The album debuted at number one on the Oricon weekly albums chart and on the Billboard Japan album chart.

The album comes in three editions: A standard CD edition, a vinyl edition, and a limited edition box set featuring the CD with a t-shirt featuring the album art.

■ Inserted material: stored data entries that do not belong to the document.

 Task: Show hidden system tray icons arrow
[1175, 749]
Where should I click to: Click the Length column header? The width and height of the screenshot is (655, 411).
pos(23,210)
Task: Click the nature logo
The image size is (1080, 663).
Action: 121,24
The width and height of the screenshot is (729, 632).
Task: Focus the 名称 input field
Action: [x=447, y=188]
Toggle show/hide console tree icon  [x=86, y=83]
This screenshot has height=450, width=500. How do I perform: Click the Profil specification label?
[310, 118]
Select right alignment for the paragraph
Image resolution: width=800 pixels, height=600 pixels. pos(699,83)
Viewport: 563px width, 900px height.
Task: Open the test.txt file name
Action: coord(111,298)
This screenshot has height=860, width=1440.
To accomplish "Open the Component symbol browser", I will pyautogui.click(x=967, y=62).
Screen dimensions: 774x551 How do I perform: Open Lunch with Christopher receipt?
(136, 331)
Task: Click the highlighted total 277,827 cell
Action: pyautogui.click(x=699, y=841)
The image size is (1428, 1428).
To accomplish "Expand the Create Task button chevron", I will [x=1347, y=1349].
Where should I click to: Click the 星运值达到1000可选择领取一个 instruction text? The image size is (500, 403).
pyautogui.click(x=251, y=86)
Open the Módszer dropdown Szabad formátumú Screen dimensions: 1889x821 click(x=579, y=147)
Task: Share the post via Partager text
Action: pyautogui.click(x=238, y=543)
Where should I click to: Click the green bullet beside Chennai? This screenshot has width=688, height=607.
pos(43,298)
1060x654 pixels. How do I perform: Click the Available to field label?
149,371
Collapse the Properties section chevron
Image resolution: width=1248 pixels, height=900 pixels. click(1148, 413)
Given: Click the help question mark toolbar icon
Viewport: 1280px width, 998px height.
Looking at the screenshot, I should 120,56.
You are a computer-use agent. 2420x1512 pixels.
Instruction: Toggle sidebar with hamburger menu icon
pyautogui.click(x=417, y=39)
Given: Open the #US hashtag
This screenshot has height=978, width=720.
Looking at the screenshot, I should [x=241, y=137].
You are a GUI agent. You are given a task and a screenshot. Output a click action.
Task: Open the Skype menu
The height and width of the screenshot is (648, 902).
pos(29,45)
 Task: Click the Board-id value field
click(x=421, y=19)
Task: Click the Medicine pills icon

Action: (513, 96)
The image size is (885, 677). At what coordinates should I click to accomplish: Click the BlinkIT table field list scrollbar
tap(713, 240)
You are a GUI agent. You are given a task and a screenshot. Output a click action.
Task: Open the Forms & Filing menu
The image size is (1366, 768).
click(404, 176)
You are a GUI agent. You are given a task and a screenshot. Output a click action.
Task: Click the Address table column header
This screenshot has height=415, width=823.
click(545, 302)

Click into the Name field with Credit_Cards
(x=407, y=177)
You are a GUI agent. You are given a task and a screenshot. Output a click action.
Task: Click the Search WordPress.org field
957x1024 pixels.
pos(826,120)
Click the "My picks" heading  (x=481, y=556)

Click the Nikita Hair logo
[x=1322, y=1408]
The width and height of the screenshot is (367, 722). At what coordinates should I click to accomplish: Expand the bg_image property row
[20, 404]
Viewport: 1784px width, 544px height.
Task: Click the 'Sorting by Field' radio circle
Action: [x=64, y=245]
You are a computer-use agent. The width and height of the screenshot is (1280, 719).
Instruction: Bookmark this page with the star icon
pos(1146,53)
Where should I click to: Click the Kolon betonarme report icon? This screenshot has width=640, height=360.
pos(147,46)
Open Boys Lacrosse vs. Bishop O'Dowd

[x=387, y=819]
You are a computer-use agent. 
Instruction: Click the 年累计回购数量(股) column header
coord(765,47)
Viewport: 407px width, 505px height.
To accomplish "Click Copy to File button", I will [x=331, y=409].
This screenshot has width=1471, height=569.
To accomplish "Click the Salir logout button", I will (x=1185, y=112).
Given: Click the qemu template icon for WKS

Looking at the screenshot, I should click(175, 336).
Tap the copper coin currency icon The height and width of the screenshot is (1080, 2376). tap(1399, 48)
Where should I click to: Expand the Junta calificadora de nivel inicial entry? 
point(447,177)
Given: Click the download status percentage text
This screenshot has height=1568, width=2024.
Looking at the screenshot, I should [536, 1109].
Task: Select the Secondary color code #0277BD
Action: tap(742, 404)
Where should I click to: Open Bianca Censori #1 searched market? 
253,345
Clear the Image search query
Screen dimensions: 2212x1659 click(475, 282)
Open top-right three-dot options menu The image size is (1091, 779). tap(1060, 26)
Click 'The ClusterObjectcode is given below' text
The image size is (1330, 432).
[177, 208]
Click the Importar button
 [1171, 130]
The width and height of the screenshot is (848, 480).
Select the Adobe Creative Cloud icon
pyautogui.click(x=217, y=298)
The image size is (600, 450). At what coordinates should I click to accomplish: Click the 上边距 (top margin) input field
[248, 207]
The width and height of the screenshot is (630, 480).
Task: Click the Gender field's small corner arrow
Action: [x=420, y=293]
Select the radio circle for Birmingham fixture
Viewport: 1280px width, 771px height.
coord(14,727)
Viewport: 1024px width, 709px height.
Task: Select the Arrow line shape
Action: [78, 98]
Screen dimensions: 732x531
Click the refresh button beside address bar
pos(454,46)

"Wolf" was used as the ending theme for the Japanese TV show Suits. "Majestic" was used in a Pocky commercial and "Tsuwamono, Hashiru" was used in commercials for Lipovitan to support the Japan national rugby union team.

== Track listing ==

| No. | Title | Length |
|---|---|---|
| 1. | "My New Love (マイニューラブ, My New Love)" | 3:19 |
| 2. | "Tsuwamono, Hashiru (兵、走る, Soldier, Run)" | 4:14 |
| 3. | "Wolf" | 3:51 |
| 4. | "Deus (デウス, Deus)" | 4:13 |
| 5. | "Majestic (マジェスティック, Majestic)" | 4:14 |
| 6. | "Mr. Armour" | 3:23 |
| 7. | "Da La Da Da" | 4:46 |
| 8. | "Koi Karasu (恋鴉, Love Crow)" | 3:35 |
| 9. | "Rain & Dream" | 6:20 |
| 10. | "Ore yo Karma wo Ikiro (俺よカルマを生きろ, Living My Karma)" |  |
| 11. | "Golden Rookie (ゴールデンルーキー, Golden Rookie)" | 4:48 |
| 12. | "Sick" | 4:05 |
| 13. | "Towa ni Wakaku (トワニワカク, Forever Young)" | 4:18 |
| Total length: |  | 55:16 |

== Personnel ==
B'z
- Koshi Inaba – vocals, blues harp on "Deus"
- Tak Matsumoto – guitars

Additional musicians
- Joe Perry – guitar on "Rain & Dream"
- Yukihide "YT" Takiyama – backing vocals on "Deus" and "Majestic"
- Sam Pomanti – backing vocals on "Mr. Armour"
- Brian Tichy – drums on tracks 1, 4, 6–8, 10–13
- Shane Gaalaas – drums on "Tsuwamono, Hashiru"
- Tomu Tamada – drums on "Wolf" and "Majestic"
- Brittany Maccarello – drums on "Rain & Dream" and "Golden Rookie"
- Mohini Dey – bass on tracks 1, 4, 8, 12, 13
- Barry Sparks – bass on "Tsuwamono, Hashiru"
- Seiji Kameda – bass on "Wolf" and "Majestic"
- Robert DeLeo – bass on tracks 6, 7, 9–11
- Jeff Babko – keyboards on tracks 3, 4, 8–12
- Lenny Castro – percussion on tracks 1, 4, 6, 8, 11, 12
- Andy Wolf – saxophone on "Wolf"
- Azusa Tojo – trombone
- Kenichiro Naka – trumpet on "Wolf"
- Mika Hashimoto with Lime Ladies Orchestra – strings on "Da La Da Da"

Production
- Yukihide "YT" Takiyama – arrangement
- Hideyuki Teraji – vocal direction on tracks 1, 4, 6–13, strings arrangement on "Da La Da Da"

== Charts ==

=== Weekly charts ===

| Chart (2019) | Peak position |
|---|---|
| Japanese Albums (Oricon) | 1 |
| Japanese Albums (Billboard Japan) | 1 |

=== Year-end charts ===

| Chart (2019) | Position |
|---|---|
| Japanese Albums (Oricon) | 9 |
| Japanese Albums (Billboard Japan) | 8 |

== Certifications ==

| Region | Certification | Certified units/sales |
| Japan (RIAJ) | Platinum | 250,000^{^} |
^{^} Shipments figures based on certification alone.